Biking Jest

You can kind of see the trouble in trying to fit a doorstopper into an e-reader, but for some self-comforting reason, just ignore it. One of the excuses for such a pricey device is the loss of weight, but in reality the book has a weight in itself, in its entropy-decreasing existence. The weight that transcends the extensive network of human (and potentially non human?) communications. This weight does not depend on the physical size of the book I guess, but it does correlate in the object of the story.

So there I go, back and forth, footnotes and back, bookmark one and back, bookmark two and back. Is this a kind of meta-metaphor for tennis? You smart bastard, the receive-and-return of the understanding of a story that I sometimes doubt if it was written to be understood.

I gotta give credit for (probably unintentionally) finding a way to prevent the ARR! pirrrrate reading of your literature, although I find it hard to believe that you would care at all.

Once an e-reader breaks from trying to read a doorstopper with uncountable, unmeasurable footnotes you will probably not see yourself in the reflection of the device, and say: I should just buy the fucking book.

I found the book on the forest-named website for a cheap price, but I could not help but feel that it was too easy. On a sidenote, I feel a kind of reticence with respect to buying things so. freaking. easily. So I just couldn’t hit the Delivery Now button and went into the maps app to search for nearby bookstores (but please not that hipster bookstore that despite really liking it, it sold really strange books, among other things, or that other non-existent bookstore that proved its non-existence after a few biking kilometers) that could potentially sell the book.

--- Records supplied ---
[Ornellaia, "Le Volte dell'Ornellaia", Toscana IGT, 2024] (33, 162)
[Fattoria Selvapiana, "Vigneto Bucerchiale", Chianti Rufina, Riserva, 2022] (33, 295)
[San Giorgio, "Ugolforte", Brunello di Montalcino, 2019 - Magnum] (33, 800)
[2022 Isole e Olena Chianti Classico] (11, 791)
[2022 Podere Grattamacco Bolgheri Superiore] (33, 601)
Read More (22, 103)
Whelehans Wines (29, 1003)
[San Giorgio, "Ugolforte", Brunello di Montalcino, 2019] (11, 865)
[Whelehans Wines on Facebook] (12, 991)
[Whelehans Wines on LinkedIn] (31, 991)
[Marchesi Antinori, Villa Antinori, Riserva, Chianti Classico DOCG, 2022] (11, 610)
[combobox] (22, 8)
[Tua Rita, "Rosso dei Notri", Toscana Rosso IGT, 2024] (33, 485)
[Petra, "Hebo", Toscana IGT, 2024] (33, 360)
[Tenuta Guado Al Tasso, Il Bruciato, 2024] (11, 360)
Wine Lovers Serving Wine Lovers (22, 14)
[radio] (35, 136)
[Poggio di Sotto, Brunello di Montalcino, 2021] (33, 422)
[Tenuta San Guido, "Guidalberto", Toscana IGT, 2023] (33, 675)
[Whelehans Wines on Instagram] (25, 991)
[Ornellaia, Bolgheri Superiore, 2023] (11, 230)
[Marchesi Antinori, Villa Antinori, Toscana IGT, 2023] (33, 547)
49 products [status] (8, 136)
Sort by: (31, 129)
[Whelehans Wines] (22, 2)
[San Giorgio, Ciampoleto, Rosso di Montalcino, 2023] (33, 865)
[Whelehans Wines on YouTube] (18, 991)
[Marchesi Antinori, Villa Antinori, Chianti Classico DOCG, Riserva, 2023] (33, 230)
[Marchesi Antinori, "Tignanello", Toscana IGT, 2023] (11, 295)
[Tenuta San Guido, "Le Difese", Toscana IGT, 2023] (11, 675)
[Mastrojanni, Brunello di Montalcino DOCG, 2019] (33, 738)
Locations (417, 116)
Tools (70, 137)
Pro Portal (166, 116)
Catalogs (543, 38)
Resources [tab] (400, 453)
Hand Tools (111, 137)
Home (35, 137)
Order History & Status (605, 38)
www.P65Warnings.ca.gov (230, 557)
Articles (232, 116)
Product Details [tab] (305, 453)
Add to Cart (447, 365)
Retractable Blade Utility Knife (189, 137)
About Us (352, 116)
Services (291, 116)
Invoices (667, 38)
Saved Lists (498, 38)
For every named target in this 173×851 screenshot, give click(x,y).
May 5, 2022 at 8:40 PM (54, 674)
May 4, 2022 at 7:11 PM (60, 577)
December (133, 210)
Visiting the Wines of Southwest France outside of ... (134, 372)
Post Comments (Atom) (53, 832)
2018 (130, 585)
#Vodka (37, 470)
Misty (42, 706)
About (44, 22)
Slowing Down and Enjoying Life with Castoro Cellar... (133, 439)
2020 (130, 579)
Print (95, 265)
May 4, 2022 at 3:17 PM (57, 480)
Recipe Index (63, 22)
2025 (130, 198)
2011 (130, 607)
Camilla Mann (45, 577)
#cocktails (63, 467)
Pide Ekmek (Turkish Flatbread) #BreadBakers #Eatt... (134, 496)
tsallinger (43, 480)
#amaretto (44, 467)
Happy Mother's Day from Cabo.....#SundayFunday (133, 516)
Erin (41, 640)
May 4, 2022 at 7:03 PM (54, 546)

--- Exercise instructions ---
- A) Answer each question from the Biking Jest post:
(i) What does the writer give as one of the excuses for such a pricey device?
(ii) Where did the writer find the book for a cheap price?
(iii) Which button could the writer not bring themselves to hit?
- B) In the sentence of the Biking Jest post that begins "So there I go," which places does the writer move to and back from? List every one.
- C) Extract the passage of the Biking Jest post between "So there I go, back" and "the fucking book.", inclusive.

--- Answers for the tasks ---
- A)
(i) The loss of weight.
(ii) On the forest-named website.
(iii) The Delivery Now button.

- B)
- Footnotes
- Bookmark one
- Bookmark two

- C)
So there I go, back and forth, footnotes and back, bookmark one and back, bookmark two and back. Is this a kind of meta-metaphor for tennis? You smart bastard, the receive-and-return of the understanding of a story that I sometimes doubt if it was written to be understood.

I gotta give credit for (probably unintentionally) finding a way to prevent the ARR! pirrrrate reading of your literature, although I find it hard to believe that you would care at all.

Once an e-reader breaks from trying to read a doorstopper with uncountable, unmeasurable footnotes you will probably not see yourself in the reflection of the device, and say: I should just buy the fucking book.